» **Goal**:
Rewrite the data below, swapping each occurrence of "computer-use agent" for "screen assistant" and keeping everything else the same.

Dataset items
---

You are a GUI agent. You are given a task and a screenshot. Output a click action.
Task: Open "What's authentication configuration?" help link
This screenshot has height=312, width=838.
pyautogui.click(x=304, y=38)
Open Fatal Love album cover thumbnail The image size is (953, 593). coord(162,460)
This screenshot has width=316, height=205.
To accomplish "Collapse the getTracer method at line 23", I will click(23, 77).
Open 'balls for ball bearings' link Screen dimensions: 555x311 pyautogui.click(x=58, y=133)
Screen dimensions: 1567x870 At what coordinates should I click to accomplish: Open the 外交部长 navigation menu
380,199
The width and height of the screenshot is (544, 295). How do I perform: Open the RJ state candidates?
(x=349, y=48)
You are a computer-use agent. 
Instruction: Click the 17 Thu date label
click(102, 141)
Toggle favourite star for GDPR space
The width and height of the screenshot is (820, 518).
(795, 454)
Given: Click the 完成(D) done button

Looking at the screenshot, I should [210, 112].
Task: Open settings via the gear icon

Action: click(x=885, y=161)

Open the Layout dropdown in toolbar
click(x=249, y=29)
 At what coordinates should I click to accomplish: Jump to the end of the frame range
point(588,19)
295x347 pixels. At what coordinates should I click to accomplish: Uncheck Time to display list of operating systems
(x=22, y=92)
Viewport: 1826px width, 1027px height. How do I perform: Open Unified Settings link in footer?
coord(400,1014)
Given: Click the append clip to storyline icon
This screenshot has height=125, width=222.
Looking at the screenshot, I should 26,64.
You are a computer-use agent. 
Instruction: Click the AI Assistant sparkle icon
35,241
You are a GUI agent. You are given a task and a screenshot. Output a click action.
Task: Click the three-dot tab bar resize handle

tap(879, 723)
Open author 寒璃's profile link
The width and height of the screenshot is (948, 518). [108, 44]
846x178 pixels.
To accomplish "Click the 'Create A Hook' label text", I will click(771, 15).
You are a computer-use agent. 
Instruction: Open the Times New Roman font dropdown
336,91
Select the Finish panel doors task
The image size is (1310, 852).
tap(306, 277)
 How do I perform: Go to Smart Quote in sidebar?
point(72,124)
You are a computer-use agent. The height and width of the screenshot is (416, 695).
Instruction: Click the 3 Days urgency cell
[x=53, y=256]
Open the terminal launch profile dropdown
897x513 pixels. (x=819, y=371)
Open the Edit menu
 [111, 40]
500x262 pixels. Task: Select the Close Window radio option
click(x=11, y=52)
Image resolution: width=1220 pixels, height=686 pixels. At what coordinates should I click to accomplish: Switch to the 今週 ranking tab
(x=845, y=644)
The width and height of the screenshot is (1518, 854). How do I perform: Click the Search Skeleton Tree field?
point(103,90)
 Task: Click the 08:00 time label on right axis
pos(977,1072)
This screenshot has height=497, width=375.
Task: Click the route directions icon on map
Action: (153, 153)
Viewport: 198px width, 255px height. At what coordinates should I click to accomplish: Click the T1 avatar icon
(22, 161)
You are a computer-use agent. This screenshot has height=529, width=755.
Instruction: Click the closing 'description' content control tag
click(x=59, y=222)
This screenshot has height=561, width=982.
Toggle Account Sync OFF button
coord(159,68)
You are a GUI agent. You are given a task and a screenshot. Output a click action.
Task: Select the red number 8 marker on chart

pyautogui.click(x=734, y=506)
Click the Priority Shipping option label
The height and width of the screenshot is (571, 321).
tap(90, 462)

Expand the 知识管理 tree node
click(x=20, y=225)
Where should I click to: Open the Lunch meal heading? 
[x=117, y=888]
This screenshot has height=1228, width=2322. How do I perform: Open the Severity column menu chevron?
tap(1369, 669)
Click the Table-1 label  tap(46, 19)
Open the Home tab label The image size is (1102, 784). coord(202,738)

---

» **Response to the exercise**:
You are a GUI agent. You are given a task and a screenshot. Output a click action.
Task: Open "What's authentication configuration?" help link
This screenshot has height=312, width=838.
pyautogui.click(x=304, y=38)
Open Fatal Love album cover thumbnail The image size is (953, 593). coord(162,460)
This screenshot has width=316, height=205.
To accomplish "Collapse the getTracer method at line 23", I will click(23, 77).
Open 'balls for ball bearings' link Screen dimensions: 555x311 pyautogui.click(x=58, y=133)
Screen dimensions: 1567x870 At what coordinates should I click to accomplish: Open the 外交部长 navigation menu
380,199
The width and height of the screenshot is (544, 295). How do I perform: Open the RJ state candidates?
(x=349, y=48)
You are a screen assistant. 
Instruction: Click the 17 Thu date label
click(102, 141)
Toggle favourite star for GDPR space
The width and height of the screenshot is (820, 518).
(795, 454)
Given: Click the 完成(D) done button

Looking at the screenshot, I should [210, 112].
Task: Open settings via the gear icon

Action: click(x=885, y=161)

Open the Layout dropdown in toolbar
click(x=249, y=29)
 At what coordinates should I click to accomplish: Jump to the end of the frame range
point(588,19)
295x347 pixels. At what coordinates should I click to accomplish: Uncheck Time to display list of operating systems
(x=22, y=92)
Viewport: 1826px width, 1027px height. How do I perform: Open Unified Settings link in footer?
coord(400,1014)
Given: Click the append clip to storyline icon
This screenshot has height=125, width=222.
Looking at the screenshot, I should 26,64.
You are a screen assistant. 
Instruction: Click the AI Assistant sparkle icon
35,241
You are a GUI agent. You are given a task and a screenshot. Output a click action.
Task: Click the three-dot tab bar resize handle

tap(879, 723)
Open author 寒璃's profile link
The width and height of the screenshot is (948, 518). [108, 44]
846x178 pixels.
To accomplish "Click the 'Create A Hook' label text", I will click(771, 15).
You are a screen assistant. 
Instruction: Open the Times New Roman font dropdown
336,91
Select the Finish panel doors task
The image size is (1310, 852).
tap(306, 277)
 How do I perform: Go to Smart Quote in sidebar?
point(72,124)
You are a screen assistant. The height and width of the screenshot is (416, 695).
Instruction: Click the 3 Days urgency cell
[x=53, y=256]
Open the terminal launch profile dropdown
897x513 pixels. (x=819, y=371)
Open the Edit menu
 [111, 40]
500x262 pixels. Task: Select the Close Window radio option
click(x=11, y=52)
Image resolution: width=1220 pixels, height=686 pixels. At what coordinates should I click to accomplish: Switch to the 今週 ranking tab
(x=845, y=644)
The width and height of the screenshot is (1518, 854). How do I perform: Click the Search Skeleton Tree field?
point(103,90)
 Task: Click the 08:00 time label on right axis
pos(977,1072)
This screenshot has height=497, width=375.
Task: Click the route directions icon on map
Action: (153, 153)
Viewport: 198px width, 255px height. At what coordinates should I click to accomplish: Click the T1 avatar icon
(22, 161)
You are a screen assistant. This screenshot has height=529, width=755.
Instruction: Click the closing 'description' content control tag
click(x=59, y=222)
This screenshot has height=561, width=982.
Toggle Account Sync OFF button
coord(159,68)
You are a GUI agent. You are given a task and a screenshot. Output a click action.
Task: Select the red number 8 marker on chart

pyautogui.click(x=734, y=506)
Click the Priority Shipping option label
The height and width of the screenshot is (571, 321).
tap(90, 462)

Expand the 知识管理 tree node
click(x=20, y=225)
Where should I click to: Open the Lunch meal heading? 
[x=117, y=888]
This screenshot has height=1228, width=2322. How do I perform: Open the Severity column menu chevron?
tap(1369, 669)
Click the Table-1 label  tap(46, 19)
Open the Home tab label The image size is (1102, 784). coord(202,738)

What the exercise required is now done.